# An example of darkening wood



## Gary (Feb 5, 2005)

I ran across something today in my shop that I thought might be of interest to some of the folks whose woodworking experience has been limited to turning pens.

There has been some past discussion here about how woods (in fact most woods) darken to some degree with exposure to sunlight. Well, here is a visual example.

This first photograph is a picture of the cut-off box in my shop that's used to store short pieces of wood until needed for another project. Notice how the pieces stick up above the front of the box.









Now understand that this box sits just inside an overhead door that is often open when I'm in the shop working, and natural light falls on it. (I know, I should move it, but I've been busy.)[B)]

This next photo is of three pieces of wood I took from that box today. They are cherry, maple and oak.  You can see the darkening of the wood that was sticking up above the front of the box. The stick of cherry actually had a more narrow piece of wood in front of it, and you can see the darkening also down one side.








The obvious question that's likely to be asked is "How long was the wood in the box?"  Im not sure, but I know it hasn't been more than a few months. They were put in the cut-off box sometime last summer.

It shows you that the darkening does occur and can be significant in a relatively short period of time.  So what does this have to do with penmaking? I don't know...just thought it was interesting in light of past posts here.


----------



## DCBluesman (Feb 5, 2005)

I have a close personal friend who owns a furniture company in British Columbia.  According to him, most woods darken for 6-18 months after they are finished.


----------



## Gary (Feb 5, 2005)

I'm sure it does. The process is slowed by the finish and the fact that inside it sees little natural light, but the process does continue. Just look how cherry ages to that grand old color most of us love.



> _Originally posted by DCBluesman_
> <br />I have a close personal friend who owns a furniture company in British Columbia.  According to him, most woods darken for 6-18 months after they are finished.


----------



## Daniel (Feb 5, 2005)

> _Prompt a_:
In the thread about wood darkening, which three kinds of wood were taken from the cut-off box?

> _Listing_:
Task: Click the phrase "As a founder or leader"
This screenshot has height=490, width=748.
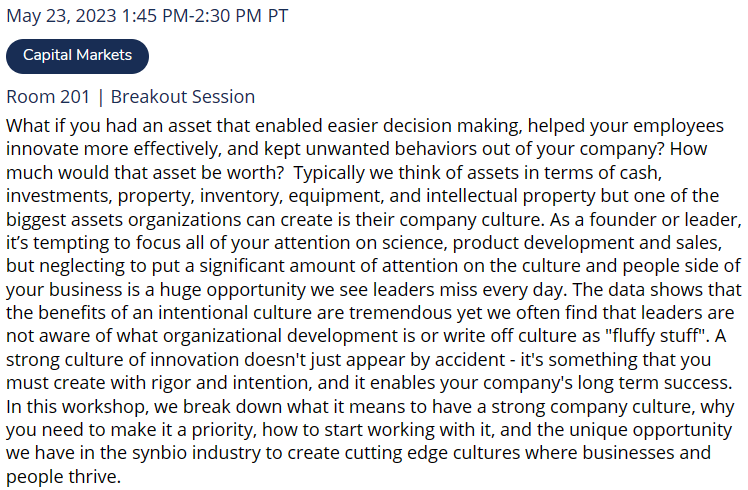Action: [x=644, y=220]
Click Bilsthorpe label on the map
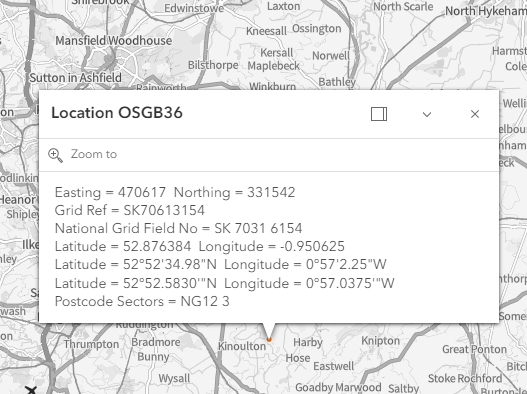The height and width of the screenshot is (394, 527). 213,65
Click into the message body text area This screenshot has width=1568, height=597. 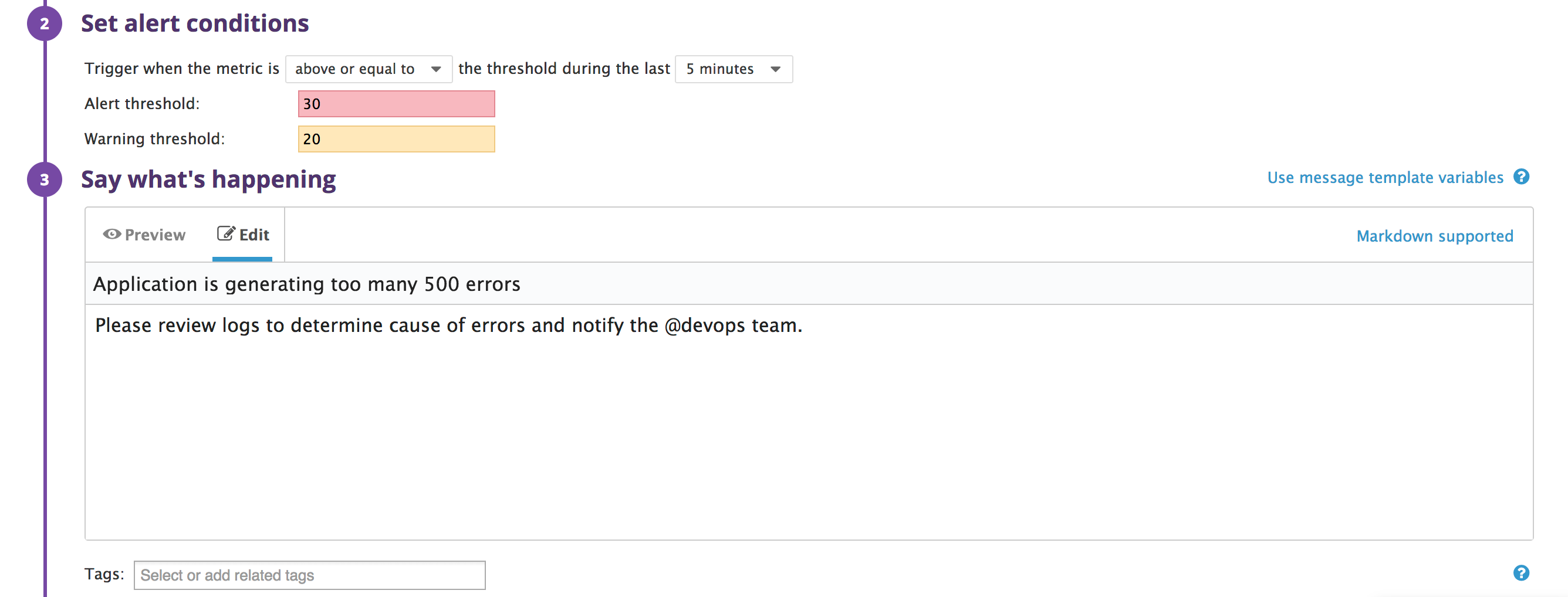[808, 426]
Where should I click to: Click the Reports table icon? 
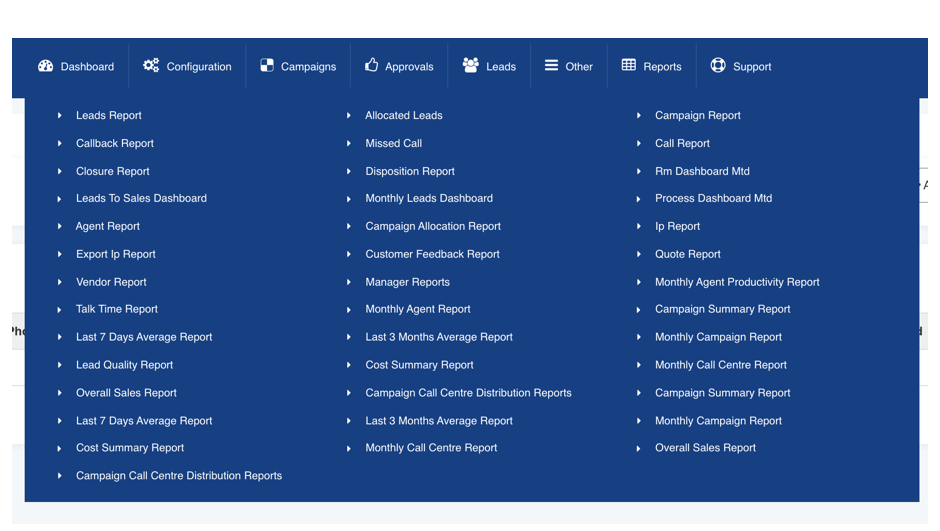[629, 66]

> _Prompt b_:
Rewrite the listing, starting with the line that contains "Where should I" and going through the end of the listing, with the requests included and -82 added to every coordinate in the answers. Leave the pictures out.

> _Expected output a_:
Cherry, maple and oak.

> _Expected output b_:
Where should I click to: Click the Reports table icon? 
[547, -16]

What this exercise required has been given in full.